Fade
- First edition
- Author: Robert Cormier
- Language: English
- Genre: Young adult fiction
- Publisher: Delacorte Press
- Publication date: 1988
- Publication place: United States
- Media type: Print
- Pages: 320
- ISBN: 0-385-73134-5
- OCLC: 57385491
- LC Class: MLCS 2006/43456

= Fade (novel) =

1988 novel by Robert Cormier

Fade is a 1988 young adult novel written by Robert Cormier.

==Plot==
In the summer of 1938, the young Paul Moreaux, who lives in a town outside of Boston called Monument, discovers he can "fade", becoming invisible.
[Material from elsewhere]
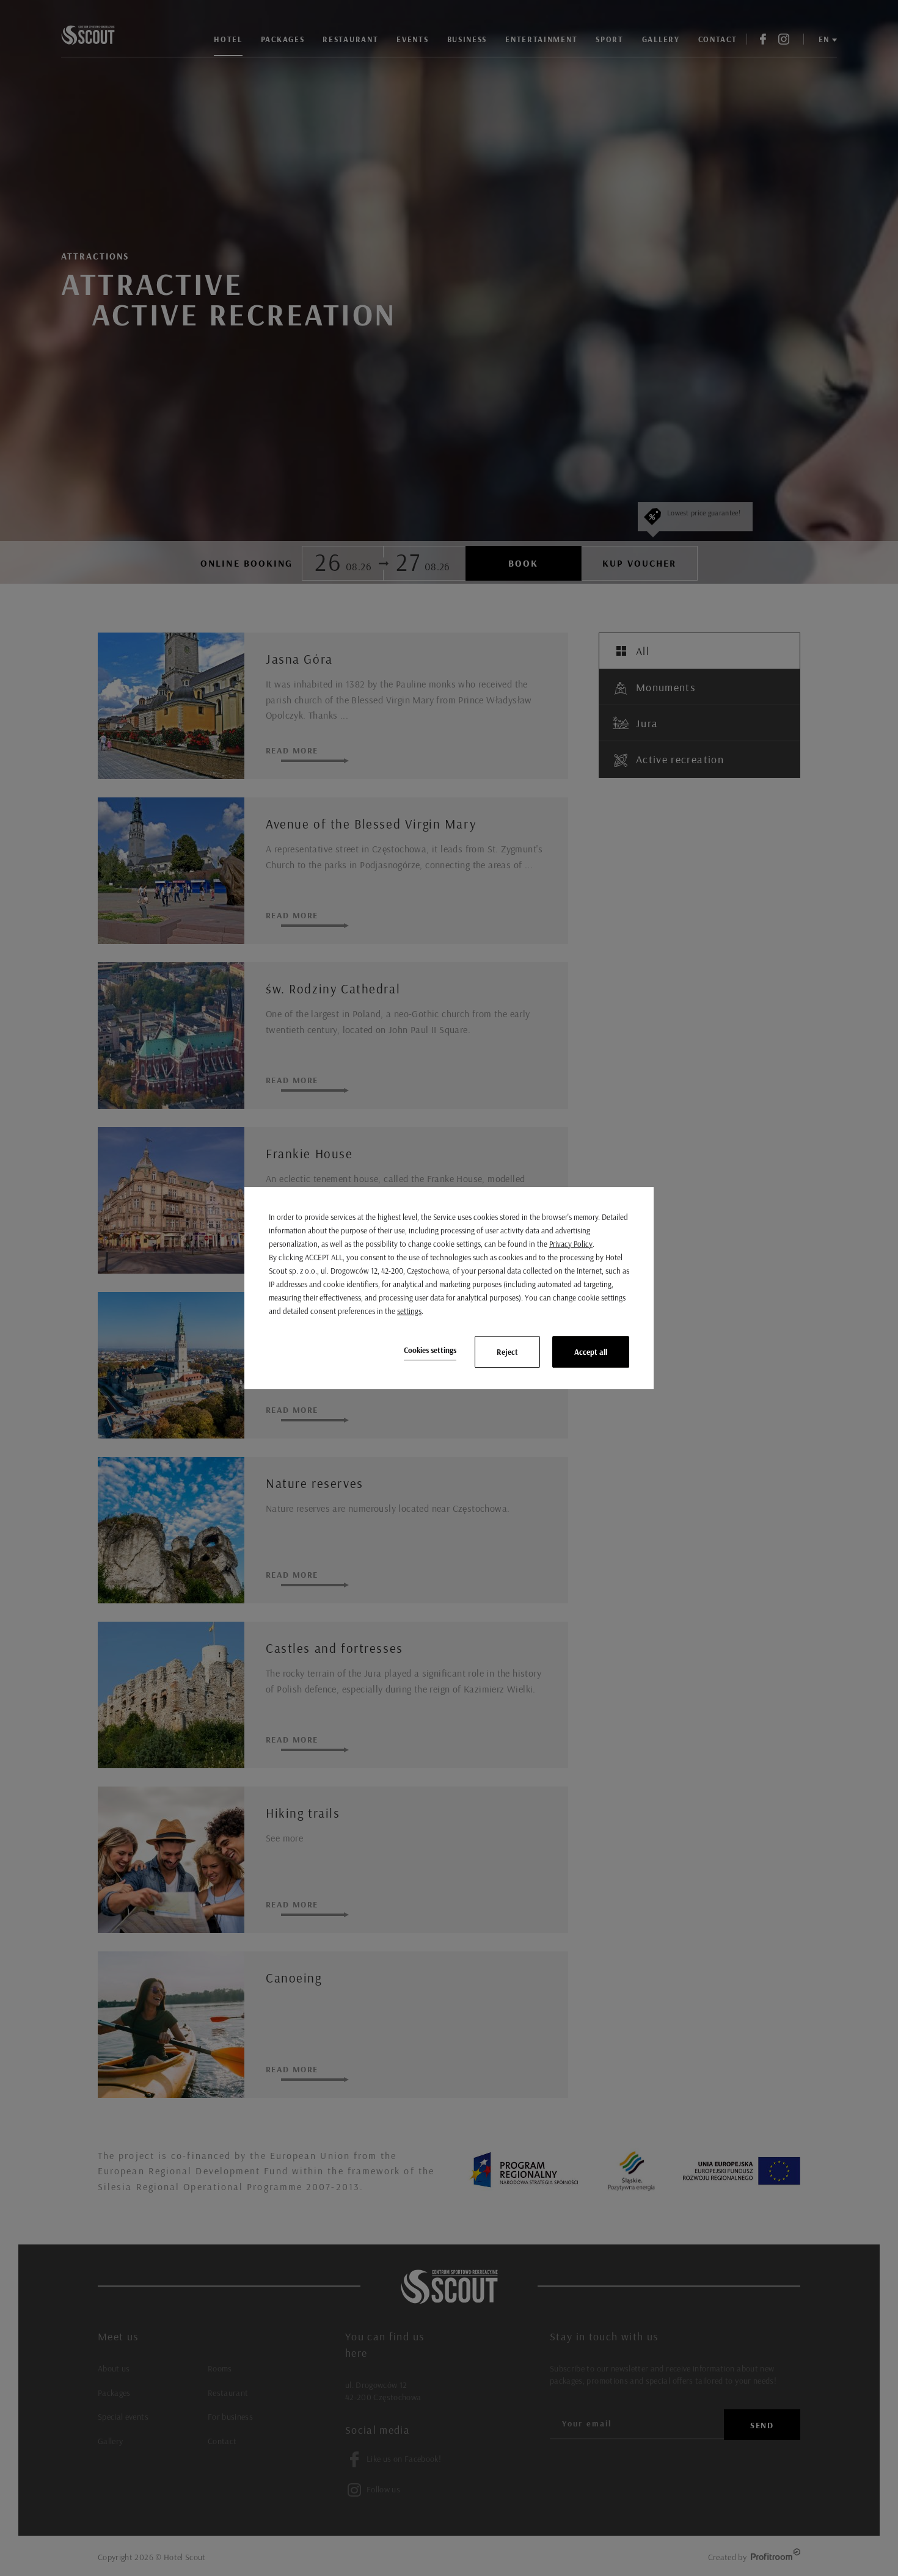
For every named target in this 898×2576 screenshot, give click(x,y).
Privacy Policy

His family has had this ability generation after generation; it is somehow passed down from uncle to nephew.

Bewildered and then thrilled with the possibilities of invisibility, Paul experiments with his "gift". He sees things that he should not witness. His power soon overloads him, shows him shocking secrets, pushes him over the edge, and drives him toward some chilling and horrible acts for which there is no forgiveness, no forgetting, and no turning back. Paul discovers how cruel, evil, and disgusting the world can be, and how the ability to fade becomes a nightmare.

==Reception==
Fades scenes of murder and incest have made it a frequent target of censors; the novel appears on the American Library Association list of the 100 Most Frequently Challenged Books of 1990–2000 at number 65.

==Film adaptation==

In January 2009, Darko Entertainment acquired the rights to the novel. The company will adapt and produce a film adaptation. The novel will be adapted by Adam Prince and the film will be produced by Richard Kelly, Sean McKittrick, Ted Hamm and Ilene Staple. As of August 2023, there has yet to be any additional information regarding the release of the film adaptation.